__EXERCISE__
The expected output is an exact copy of the lines from the one containing "You are a computer-use" through the final line of the entries below, with no images.

__Collected data entries__
- Opening Delimiter -

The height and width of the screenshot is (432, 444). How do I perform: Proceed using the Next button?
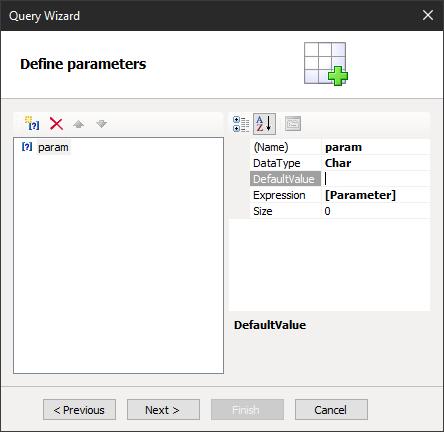tap(163, 410)
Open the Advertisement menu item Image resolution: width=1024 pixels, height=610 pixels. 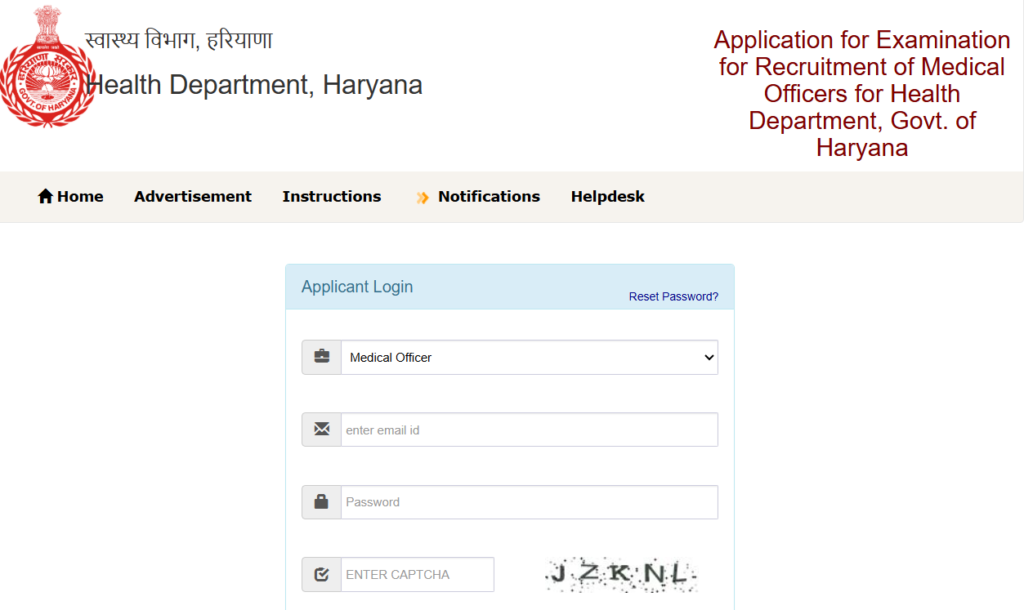(x=192, y=196)
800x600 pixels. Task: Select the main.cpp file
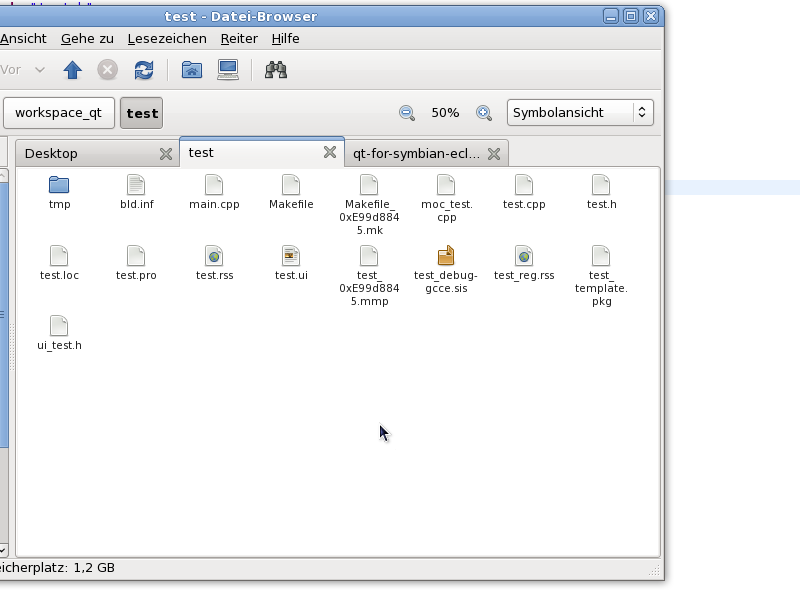tap(214, 185)

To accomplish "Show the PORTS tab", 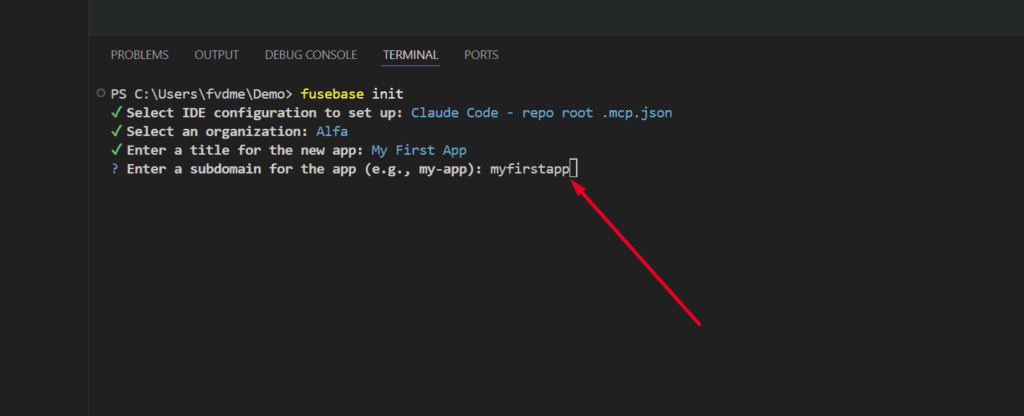I will tap(481, 55).
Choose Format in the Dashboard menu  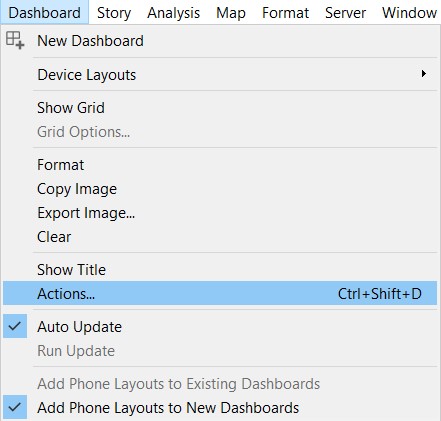coord(220,165)
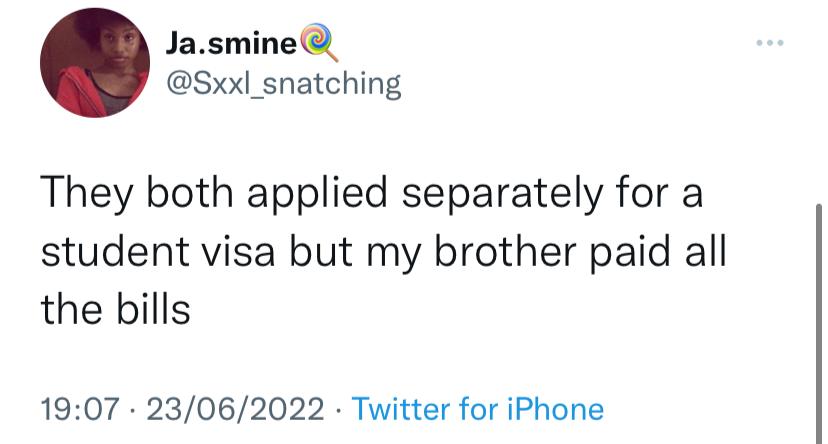
Task: Tap 'the bills' on the tweet's last line
Action: click(x=115, y=309)
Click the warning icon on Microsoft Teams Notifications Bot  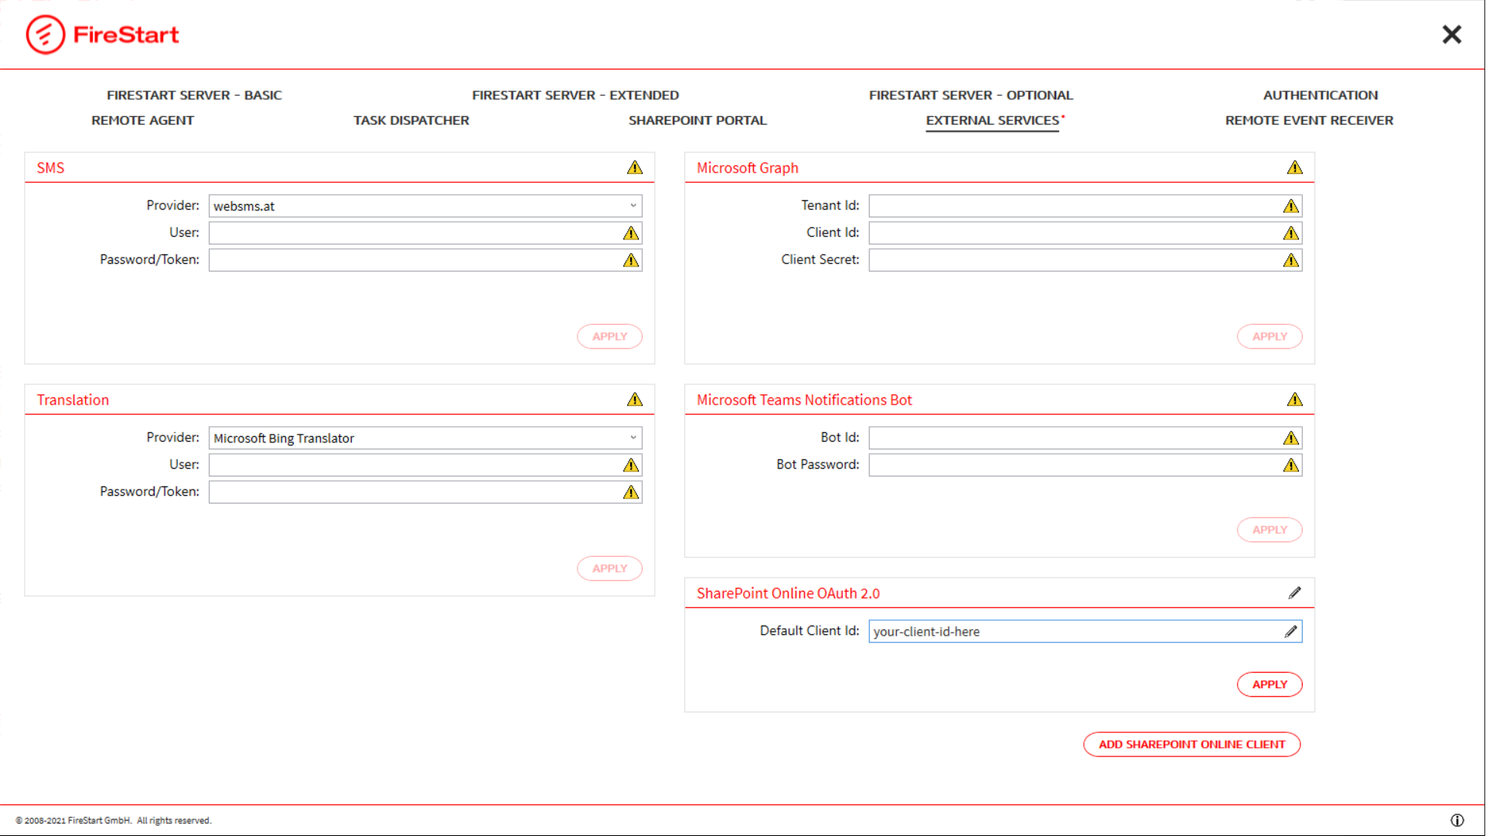[1294, 398]
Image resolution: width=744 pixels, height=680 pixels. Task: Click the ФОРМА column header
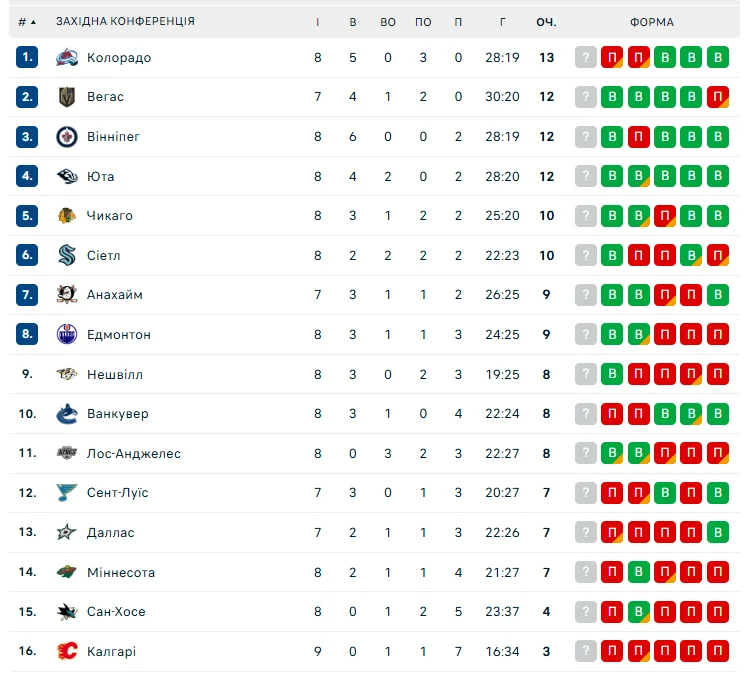[x=651, y=22]
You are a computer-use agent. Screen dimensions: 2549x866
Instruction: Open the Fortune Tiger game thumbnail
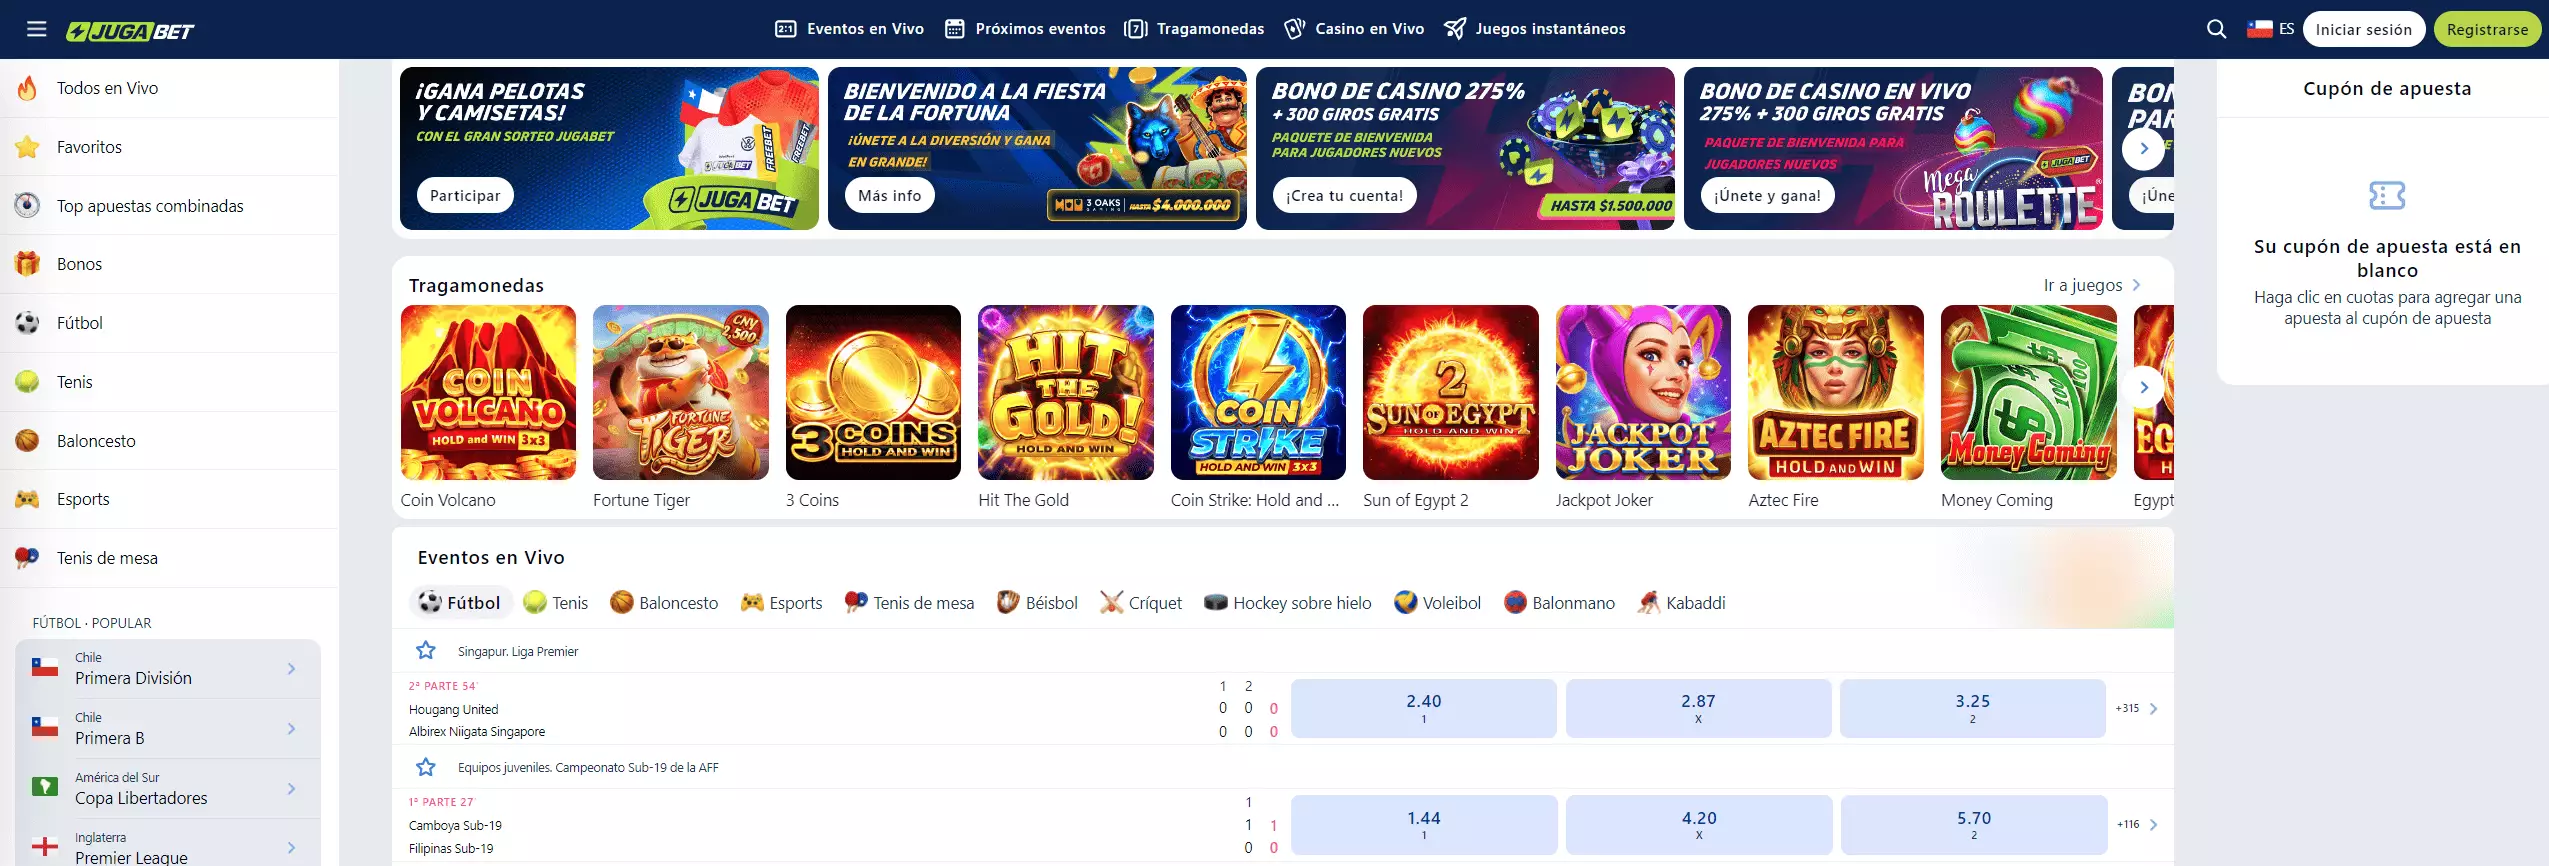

- Closing Delimiter -

__EXERCISE SOLUTION__
You are a computer-use agent. Screen dimensions: 2549x866
Instruction: Open the Fortune Tiger game thumbnail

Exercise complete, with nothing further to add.